[PROVIDED ENTRIES — start]

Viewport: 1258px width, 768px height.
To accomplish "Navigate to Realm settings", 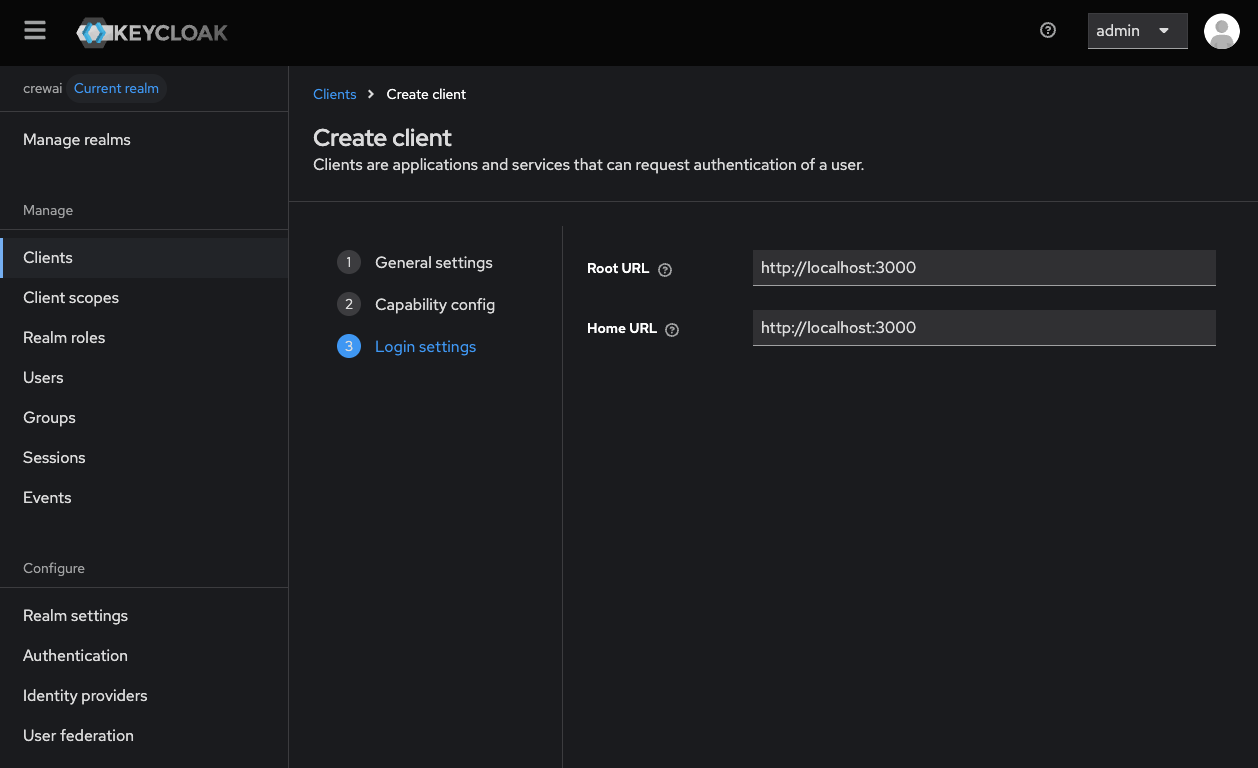I will pyautogui.click(x=75, y=615).
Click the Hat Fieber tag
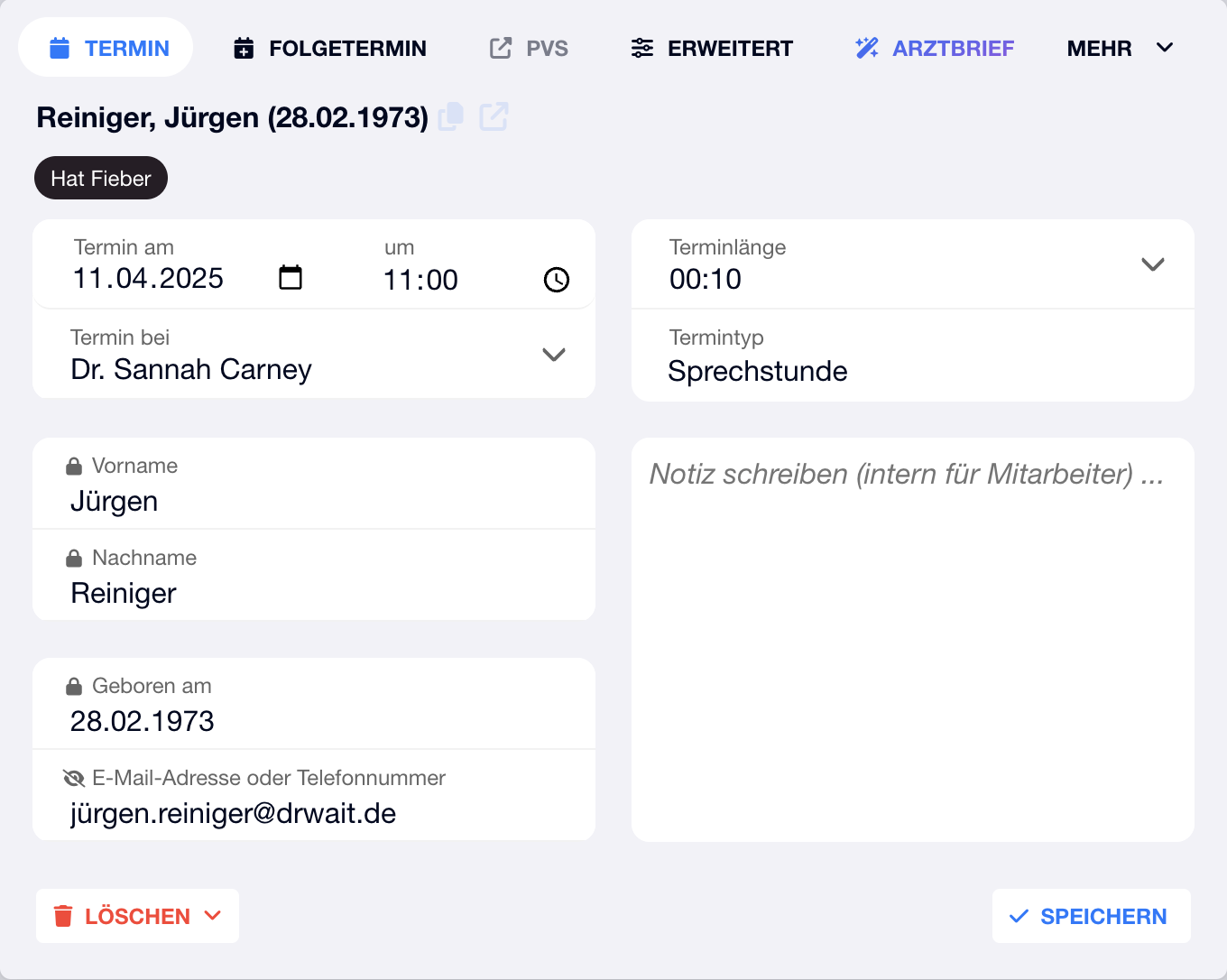 point(101,179)
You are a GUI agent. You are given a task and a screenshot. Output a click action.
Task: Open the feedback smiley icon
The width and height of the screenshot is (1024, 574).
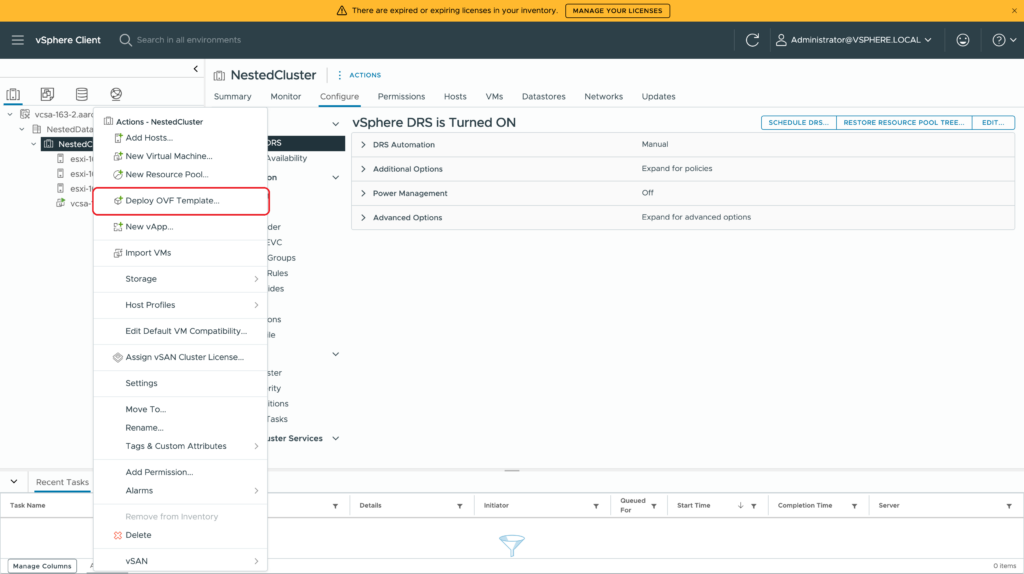pyautogui.click(x=962, y=40)
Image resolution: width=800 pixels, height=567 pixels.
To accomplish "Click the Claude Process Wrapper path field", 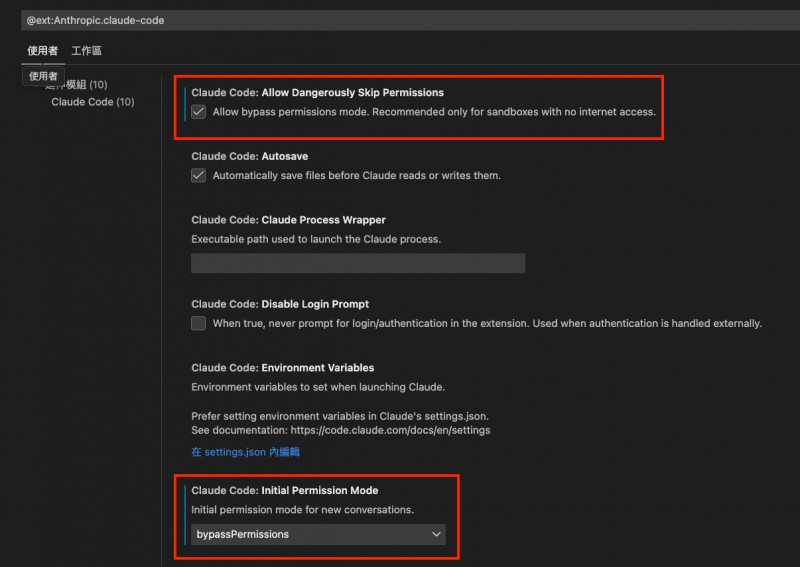I will click(357, 263).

[PROVIDED ENTRIES — finish]

Using the entries above, extract exactly the lines from the one that contains "You are a GUI" through the one that contains "Image resolution: width=800". Do not carry over any pictures.

■ SOLVED EXERCISE
You are a GUI agent. You are given a task and a screenshot. Output a click action.
Task: Open the feedback smiley icon
The width and height of the screenshot is (1024, 574).
pyautogui.click(x=962, y=40)
Image resolution: width=800 pixels, height=567 pixels.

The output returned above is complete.